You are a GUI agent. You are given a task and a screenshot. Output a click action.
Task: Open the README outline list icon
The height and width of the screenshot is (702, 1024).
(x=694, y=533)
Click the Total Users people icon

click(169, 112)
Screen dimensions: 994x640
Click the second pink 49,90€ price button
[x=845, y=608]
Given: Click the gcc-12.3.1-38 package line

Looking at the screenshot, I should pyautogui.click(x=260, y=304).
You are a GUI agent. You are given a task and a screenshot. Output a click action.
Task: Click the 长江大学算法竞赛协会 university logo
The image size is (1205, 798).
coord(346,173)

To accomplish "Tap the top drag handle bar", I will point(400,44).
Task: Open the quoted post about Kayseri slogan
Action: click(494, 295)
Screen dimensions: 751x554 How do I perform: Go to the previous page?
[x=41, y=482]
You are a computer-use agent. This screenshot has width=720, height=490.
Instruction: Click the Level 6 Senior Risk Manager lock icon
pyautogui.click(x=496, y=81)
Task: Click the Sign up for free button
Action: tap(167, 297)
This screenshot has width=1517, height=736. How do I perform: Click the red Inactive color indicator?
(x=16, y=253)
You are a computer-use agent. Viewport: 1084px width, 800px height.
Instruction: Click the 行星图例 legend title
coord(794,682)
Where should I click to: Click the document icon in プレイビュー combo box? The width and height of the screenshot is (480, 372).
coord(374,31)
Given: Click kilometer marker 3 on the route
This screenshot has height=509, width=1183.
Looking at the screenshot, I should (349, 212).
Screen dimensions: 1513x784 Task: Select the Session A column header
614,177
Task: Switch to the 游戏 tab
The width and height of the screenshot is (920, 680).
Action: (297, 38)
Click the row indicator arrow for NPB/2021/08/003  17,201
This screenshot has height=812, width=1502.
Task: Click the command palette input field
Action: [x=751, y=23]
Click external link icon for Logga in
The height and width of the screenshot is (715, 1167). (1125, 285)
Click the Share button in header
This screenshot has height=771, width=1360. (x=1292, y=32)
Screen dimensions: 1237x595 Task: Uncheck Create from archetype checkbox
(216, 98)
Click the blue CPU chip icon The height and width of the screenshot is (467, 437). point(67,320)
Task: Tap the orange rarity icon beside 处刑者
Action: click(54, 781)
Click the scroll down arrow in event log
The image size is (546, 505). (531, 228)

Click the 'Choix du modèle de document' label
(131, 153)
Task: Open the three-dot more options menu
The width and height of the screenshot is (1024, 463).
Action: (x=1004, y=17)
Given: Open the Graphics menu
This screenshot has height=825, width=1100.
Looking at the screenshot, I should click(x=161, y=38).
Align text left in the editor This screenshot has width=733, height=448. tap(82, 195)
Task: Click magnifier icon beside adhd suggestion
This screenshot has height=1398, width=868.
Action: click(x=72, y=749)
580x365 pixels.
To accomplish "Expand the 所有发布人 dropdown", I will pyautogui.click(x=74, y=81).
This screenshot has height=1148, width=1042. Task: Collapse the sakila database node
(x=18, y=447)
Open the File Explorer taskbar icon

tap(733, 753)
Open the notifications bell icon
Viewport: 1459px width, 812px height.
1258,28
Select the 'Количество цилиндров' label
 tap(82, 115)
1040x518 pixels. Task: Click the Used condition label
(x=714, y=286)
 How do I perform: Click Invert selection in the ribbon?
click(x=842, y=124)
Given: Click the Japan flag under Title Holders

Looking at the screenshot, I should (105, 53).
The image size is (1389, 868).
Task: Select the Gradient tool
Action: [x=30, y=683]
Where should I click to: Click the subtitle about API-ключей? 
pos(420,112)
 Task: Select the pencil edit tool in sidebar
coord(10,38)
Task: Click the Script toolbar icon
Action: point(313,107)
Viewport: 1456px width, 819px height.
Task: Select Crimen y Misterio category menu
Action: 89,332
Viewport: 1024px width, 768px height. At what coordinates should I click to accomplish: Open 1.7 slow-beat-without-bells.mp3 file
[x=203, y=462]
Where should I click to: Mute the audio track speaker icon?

--- --- ---

WHAT YOU ARE ASKED TO DO:
The lines to copy run from the one containing "Task: Select the pencil edit tool in sidebar" through the last line above. Copy them exactly and include nothing else.

RESPONSE TO THIS EXERCISE:
 Task: Select the pencil edit tool in sidebar
coord(10,38)
Task: Click the Script toolbar icon
Action: point(313,107)
Viewport: 1456px width, 819px height.
Task: Select Crimen y Misterio category menu
Action: 89,332
Viewport: 1024px width, 768px height. At what coordinates should I click to accomplish: Open 1.7 slow-beat-without-bells.mp3 file
[x=203, y=462]
Where should I click to: Mute the audio track speaker icon?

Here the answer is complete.